If I had a say on the matter I would use a processing steps constraint, such that if a single regular expression sequence exceeds a certain number of processing steps, then that step is aborted. This process would need to be integrated directly in to the regex engine, since only it knows the number of steps its consumed. I would then have no restriction to processing only 1 line at a time or even a line length limit. I would also allow the grammar to be able to hint the appropriate limit when the need arises, and the application would still have an upper bound on the limit, since the app knows better external constraints (CPU resources) it has.
I personally feel that syntax highlighting is too important to just arbitrarily apply limits, and programming languages are too diverse to try to use reason for line length limits.

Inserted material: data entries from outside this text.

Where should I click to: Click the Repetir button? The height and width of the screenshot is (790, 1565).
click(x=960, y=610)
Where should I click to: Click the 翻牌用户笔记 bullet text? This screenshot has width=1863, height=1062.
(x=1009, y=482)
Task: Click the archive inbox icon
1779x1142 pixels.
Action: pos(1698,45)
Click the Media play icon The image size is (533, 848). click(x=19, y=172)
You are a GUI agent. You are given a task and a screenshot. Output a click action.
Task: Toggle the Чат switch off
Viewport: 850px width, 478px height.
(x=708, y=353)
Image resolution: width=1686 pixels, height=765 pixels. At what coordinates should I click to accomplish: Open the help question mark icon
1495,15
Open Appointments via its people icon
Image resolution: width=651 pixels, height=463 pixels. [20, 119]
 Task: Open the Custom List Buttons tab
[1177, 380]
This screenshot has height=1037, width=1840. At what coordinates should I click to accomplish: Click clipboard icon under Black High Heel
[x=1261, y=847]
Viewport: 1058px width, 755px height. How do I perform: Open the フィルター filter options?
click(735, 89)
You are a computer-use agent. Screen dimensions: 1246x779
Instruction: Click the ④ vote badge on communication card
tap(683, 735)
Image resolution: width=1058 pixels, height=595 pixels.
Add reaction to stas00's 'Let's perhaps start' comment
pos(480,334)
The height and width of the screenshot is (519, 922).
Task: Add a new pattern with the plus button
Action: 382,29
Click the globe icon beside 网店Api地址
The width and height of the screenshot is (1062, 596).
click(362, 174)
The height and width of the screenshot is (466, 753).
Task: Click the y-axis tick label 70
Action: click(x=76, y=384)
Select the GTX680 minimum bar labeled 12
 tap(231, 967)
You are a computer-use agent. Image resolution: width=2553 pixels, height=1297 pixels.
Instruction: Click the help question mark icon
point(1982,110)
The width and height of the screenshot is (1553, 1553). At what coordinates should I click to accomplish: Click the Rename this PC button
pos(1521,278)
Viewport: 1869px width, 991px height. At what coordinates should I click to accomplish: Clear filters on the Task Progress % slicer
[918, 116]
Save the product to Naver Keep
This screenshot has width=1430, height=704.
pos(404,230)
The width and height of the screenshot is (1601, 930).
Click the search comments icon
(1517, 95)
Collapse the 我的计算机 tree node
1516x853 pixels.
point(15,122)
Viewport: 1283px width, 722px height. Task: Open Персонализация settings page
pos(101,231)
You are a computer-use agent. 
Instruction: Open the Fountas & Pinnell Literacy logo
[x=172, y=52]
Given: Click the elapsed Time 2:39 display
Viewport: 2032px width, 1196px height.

It is sad to see Atom's accepted solution to their self applied limit is to use a different grammar engine.
Ok, thanks for clearing that up, I guess I'll just switch back to UltraEdit which has been doing this just fine for years. I am using this for web design and I need long paragraph support for content. I'm new to open source (and to programming in general) but was hoping there would be more flexibility. I may come back to this later when I have more training.